In 1890 the N&W bought out the Shenandoah Valley Railroad. This gave the railroad a reach north of the Potomac River and the Virginia-Maryland border, and a line with territory reaching as far north as Harrisburg, Pennsylvania. This would become referred to as the ''Shenandoah Valley Division.''
Coal
In 1885, several small mining companies representing about of bituminous coal reserves grouped together to form the coalfields' largest landowner, the Philadelphia-based Flat-Top Coal Land Association. The N&W bought the association and reorganized it as the Pocahontas Coal and Coke Company. The PCCC was later renamed the Pocahontas Land Corporation and is now a subsidiary of NS.As the availability and fame of high-quality Pocahontas bituminous coal increased, economic forces took over. Coal operators and their employees settled dozens of towns in southern West Virginia, and in the next few years, as coal demand swelled, some of them amassed fortunes. The countryside was soon sprinkled with tipples, coke ovens, houses for workers, company stores and churches. In the four decades before the Crash of 1929 and subsequent Depression, these coal towns flourished. One example was the small community of Bramwell, West Virginia, which in its heyday boasted the highest per capita concentration of millionaires in the country.

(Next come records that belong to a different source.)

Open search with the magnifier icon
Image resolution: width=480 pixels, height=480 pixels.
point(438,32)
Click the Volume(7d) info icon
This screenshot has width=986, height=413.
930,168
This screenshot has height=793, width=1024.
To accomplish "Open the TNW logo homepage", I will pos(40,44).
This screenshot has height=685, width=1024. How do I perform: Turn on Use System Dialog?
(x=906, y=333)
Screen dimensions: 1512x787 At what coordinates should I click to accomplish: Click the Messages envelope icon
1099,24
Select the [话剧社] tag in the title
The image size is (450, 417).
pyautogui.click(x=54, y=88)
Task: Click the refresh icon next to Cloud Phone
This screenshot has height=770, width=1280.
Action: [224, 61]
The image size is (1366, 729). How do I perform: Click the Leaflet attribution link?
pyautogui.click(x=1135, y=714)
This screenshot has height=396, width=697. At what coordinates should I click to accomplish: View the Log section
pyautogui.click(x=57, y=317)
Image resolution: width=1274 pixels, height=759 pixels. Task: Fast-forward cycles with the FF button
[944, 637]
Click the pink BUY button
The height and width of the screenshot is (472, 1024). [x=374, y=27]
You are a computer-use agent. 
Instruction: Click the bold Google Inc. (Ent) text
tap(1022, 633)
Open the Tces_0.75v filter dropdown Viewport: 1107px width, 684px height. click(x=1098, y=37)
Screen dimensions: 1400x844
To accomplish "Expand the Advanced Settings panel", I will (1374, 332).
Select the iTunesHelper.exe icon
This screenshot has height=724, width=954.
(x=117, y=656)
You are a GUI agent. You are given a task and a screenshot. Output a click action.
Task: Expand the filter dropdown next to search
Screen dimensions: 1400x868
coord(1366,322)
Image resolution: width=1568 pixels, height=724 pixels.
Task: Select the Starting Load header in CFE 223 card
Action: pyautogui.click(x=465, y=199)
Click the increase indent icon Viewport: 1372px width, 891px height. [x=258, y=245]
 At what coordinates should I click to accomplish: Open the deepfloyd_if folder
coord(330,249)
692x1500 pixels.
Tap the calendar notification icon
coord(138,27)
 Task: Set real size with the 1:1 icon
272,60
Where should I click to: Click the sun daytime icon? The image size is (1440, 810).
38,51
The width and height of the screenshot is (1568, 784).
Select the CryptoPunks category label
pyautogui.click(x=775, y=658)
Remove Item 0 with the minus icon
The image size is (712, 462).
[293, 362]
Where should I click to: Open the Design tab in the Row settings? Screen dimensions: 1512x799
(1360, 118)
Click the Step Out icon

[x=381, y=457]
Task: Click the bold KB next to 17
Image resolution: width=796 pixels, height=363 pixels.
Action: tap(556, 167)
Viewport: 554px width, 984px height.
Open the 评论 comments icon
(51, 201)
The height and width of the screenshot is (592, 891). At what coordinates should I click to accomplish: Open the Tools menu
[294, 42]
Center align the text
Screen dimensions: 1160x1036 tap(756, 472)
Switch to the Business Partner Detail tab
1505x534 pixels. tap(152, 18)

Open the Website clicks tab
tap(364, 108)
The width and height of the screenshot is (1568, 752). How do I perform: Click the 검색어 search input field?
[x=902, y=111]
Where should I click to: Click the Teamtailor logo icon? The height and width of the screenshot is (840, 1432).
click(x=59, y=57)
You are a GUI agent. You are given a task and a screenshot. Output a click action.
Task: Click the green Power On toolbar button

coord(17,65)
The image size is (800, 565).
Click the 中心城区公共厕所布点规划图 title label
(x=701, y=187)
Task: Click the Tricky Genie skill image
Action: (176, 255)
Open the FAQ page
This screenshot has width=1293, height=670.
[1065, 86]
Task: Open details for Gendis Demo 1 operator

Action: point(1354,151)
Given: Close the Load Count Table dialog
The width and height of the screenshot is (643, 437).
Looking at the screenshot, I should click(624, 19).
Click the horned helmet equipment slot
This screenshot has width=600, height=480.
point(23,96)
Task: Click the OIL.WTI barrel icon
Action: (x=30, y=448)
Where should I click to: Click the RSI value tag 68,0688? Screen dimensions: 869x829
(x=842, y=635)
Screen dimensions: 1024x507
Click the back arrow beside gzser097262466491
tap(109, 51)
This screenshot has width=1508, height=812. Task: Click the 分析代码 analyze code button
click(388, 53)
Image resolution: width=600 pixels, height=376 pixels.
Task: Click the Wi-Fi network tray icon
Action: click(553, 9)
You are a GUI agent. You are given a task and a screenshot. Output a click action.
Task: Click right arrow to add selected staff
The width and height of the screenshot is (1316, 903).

In 1886, the N&W tracks were extended directly to coal piers at Lambert's Point, which was located in Norfolk County just north of the City of Norfolk on the Elizabeth River, where one of the busiest coal export facilities in the world was built to reach Hampton Roads shipping. A residential section was also developed to house the families of the workers. Many early residents of Lambert's Point were involved in the coal industry.
Roanoke Shops
The company was famous for building its own steam locomotives, a practice rare outside Britain. The locomotives were built at the Roanoke Shops at Roanoke. The Shops employed thousands of craftsmen, who refined their products over the years. The A, J, and Y6 locomotives, designed, built and maintained by NW personnel, brought the company industry-wide fame for its excellence in steam power. The N&W's commitment to steam power was due in part to its investment in the manufacturing capacity and human resources to build and operate steam locomotives, and partially due to the major commodity it hauled, coal. During the 1950s, N&W rebuilt its W Class 2-8-0 Consolidations into Shop Co W6 0-8-0Ts. In 1960, the N&W became the last major railroad in the United States to abandon steam locomotives for diesel-electric motive power. The Roanoke Shops continued to build and repair rolling stock until 2020 when Norfolk Southern closed them, ending 139 years of operations.To bolster the Roanoke locomotive department, in 1916 the N&W added a large terminal, car shops, and yard at Shaffers Crossing, west of downtown. These continued to operate after the conversion to diesel power.
Because the Roanoke Shops were so large and complete, the only other heavy repair site needed was located in Portsmouth, Ohio to serve the western section of the system, which employed about 2,000 in the 1920s. These shops took the place of the roundhouse and shop at Bluefield, West Virginia.